Saved data entries

++++++++++++++++++++

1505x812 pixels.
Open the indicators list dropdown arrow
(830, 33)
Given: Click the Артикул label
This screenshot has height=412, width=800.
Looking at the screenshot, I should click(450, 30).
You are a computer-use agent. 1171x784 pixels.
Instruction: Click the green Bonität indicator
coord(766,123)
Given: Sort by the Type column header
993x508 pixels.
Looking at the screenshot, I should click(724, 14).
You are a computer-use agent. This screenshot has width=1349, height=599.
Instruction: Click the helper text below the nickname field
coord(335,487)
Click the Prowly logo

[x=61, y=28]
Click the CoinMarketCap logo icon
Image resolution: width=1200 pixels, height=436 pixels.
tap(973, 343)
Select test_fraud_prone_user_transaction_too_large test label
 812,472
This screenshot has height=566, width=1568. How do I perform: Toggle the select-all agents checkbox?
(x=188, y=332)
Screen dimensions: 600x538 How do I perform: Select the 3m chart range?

++++++++++++++++++++

Task prompt: Copy every one of the records above line for line, with no changes.

Written answer:
1505x812 pixels.
Open the indicators list dropdown arrow
(830, 33)
Given: Click the Артикул label
This screenshot has height=412, width=800.
Looking at the screenshot, I should click(450, 30).
You are a computer-use agent. 1171x784 pixels.
Instruction: Click the green Bonität indicator
coord(766,123)
Given: Sort by the Type column header
993x508 pixels.
Looking at the screenshot, I should click(724, 14).
You are a computer-use agent. This screenshot has width=1349, height=599.
Instruction: Click the helper text below the nickname field
coord(335,487)
Click the Prowly logo

[x=61, y=28]
Click the CoinMarketCap logo icon
Image resolution: width=1200 pixels, height=436 pixels.
tap(973, 343)
Select test_fraud_prone_user_transaction_too_large test label
 812,472
This screenshot has height=566, width=1568. How do I perform: Toggle the select-all agents checkbox?
(x=188, y=332)
Screen dimensions: 600x538 How do I perform: Select the 3m chart range?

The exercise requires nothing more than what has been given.